驚嚇之下,又急怒火攻心,劉繼安居然小便失禁了,這可算是丟人丟到家了。
“孟大人,這個劉繼安如何處置?”杜重走過來,悄聲問道,雖說他品級和職位都在孟巖之上,但這件事,郭怒早吩咐過,得聽孟巖的。
“發生這種事,錦衣衛可以抓人嗎?”
“錦衣衛有監察百官的職責,只要證據確鑿,可以抓人,但是現在我們有八項新規,所以,必須要走程序。”
“程序可以補辦,這是也算是突發案件,我這裡有一份劉繼安親筆保證書,有了這個,我們帶走他,刑部應該無話可說!”孟巖掏出劉繼安給他寫的保證書道。
“這就沒問題了,有了這個,劉繼安死路一條!”杜重看了一眼,當即說道。
“劉繼安微不足道,不過他知道的東西不少,回去好好榨一榨,說不定能榨出不少油水出來。”孟巖道。
“嗯,這可是天賜的好機會!”杜重也明白這裡面的干係,錦衣衛可不比東廠,可以正大光明的派太監坐班,監視六部,只能暗中進行,劉繼安雖然是個小人物,但小人物有小人物的好處,他對刑部的瞭解也許比那些走馬觀花的官員知道的要多得多。
“把人帶走!”杜重一揮手,身後兩名校尉將嚇的癱軟無意識的劉繼安往外拖去,監牢的獄卒無一人上前阻攔。
“住手!”
刑部右侍郎金鐮總算趕到了,看到如同死狗一般被拖出來的劉繼安,他連忙喝止。
“杜大人,這是怎麼回事,你們錦衣衛抓人總要事先打個招呼,怎麼隨隨便便就衝進來抓我刑部的人?”金鐮憤怒的質問一聲道。

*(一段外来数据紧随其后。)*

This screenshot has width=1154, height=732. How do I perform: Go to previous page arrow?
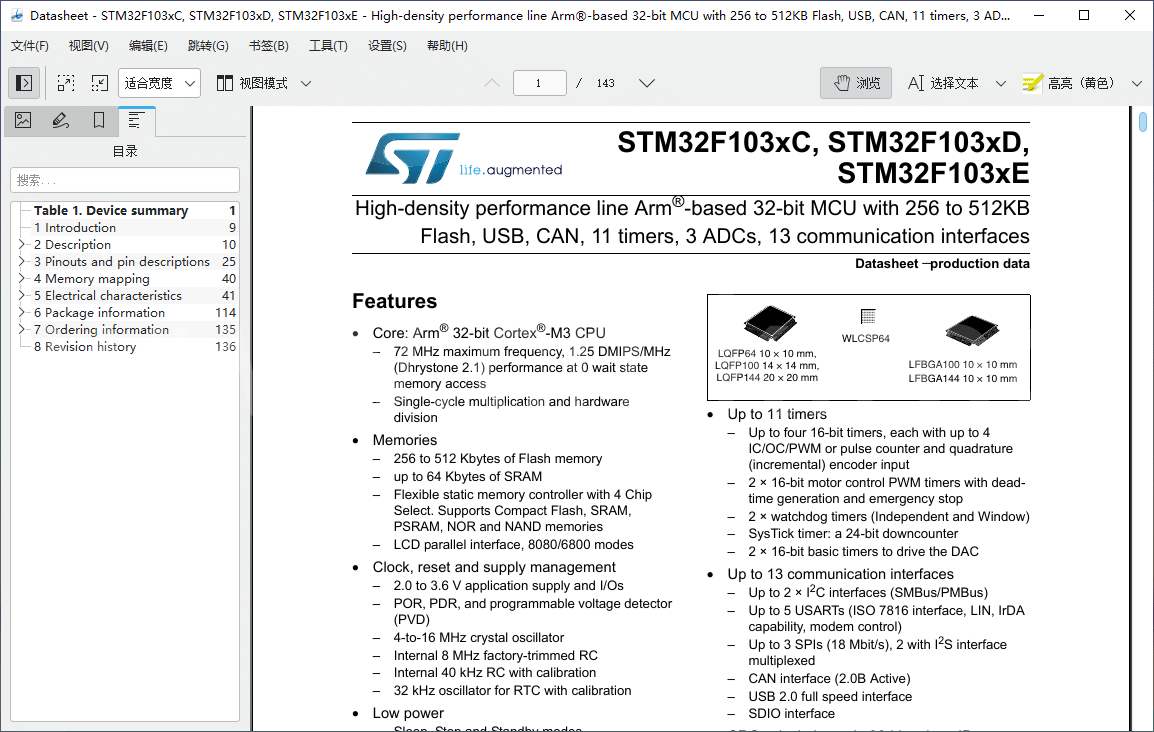(x=491, y=83)
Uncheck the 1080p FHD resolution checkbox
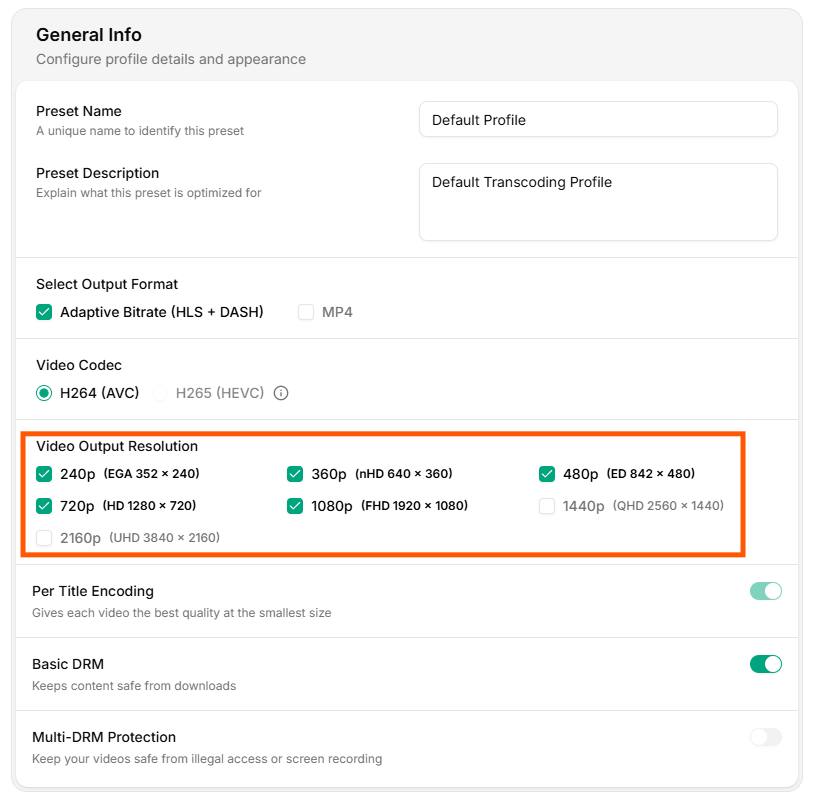Screen dimensions: 817x802 [295, 506]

“金大人,下官並非抓人而來,不過看到有人犯了朝廷律法,就不能不袖手旁觀了!”杜重不卑不亢的道。
“劉繼安犯了什麼罪?”
“誣良爲盜,濫用私刑,還有私縱犯人以及貪污盤剝犯人家屬等等。”
“這麼多罪,你們有證據嗎?”
“金大人,好久不見!”
“孟巖,你怎麼會在這裡?”見到孟巖,金鐮微微一驚,他知道這個年輕人,最近朝廷發生的諸多事情都跟他有關,但他卻跟一個沒事人似得。活的滋滋潤潤的,就連皇帝都對他優渥有加,寵信不已。
對於這樣一個年輕人,官場中很多人都將他看成是一個佞臣,可偏偏他的名聲卻不差,尤其是老百姓更是將他看做是一個英雄。
“金大人不是要證據嗎,我就是證據。”孟巖微微一笑,解開自己的衣服。
“啊……”滿身都是傷痕,很顯然這都是沒多久才添上的新傷。
“大腿上還有,金大人要不要下官把褲子也脫了?”
“不。不用了。孟大人這些傷是劉繼安造成的?”金鐮不相信道,“本官還是不相信,以孟大人的伸手,十個劉繼安也不是你的對手。”
“是。十個劉繼安那樣的蠢豬都不是下官的對手。但這裡是刑部大牢。下官可只有一雙手呀!”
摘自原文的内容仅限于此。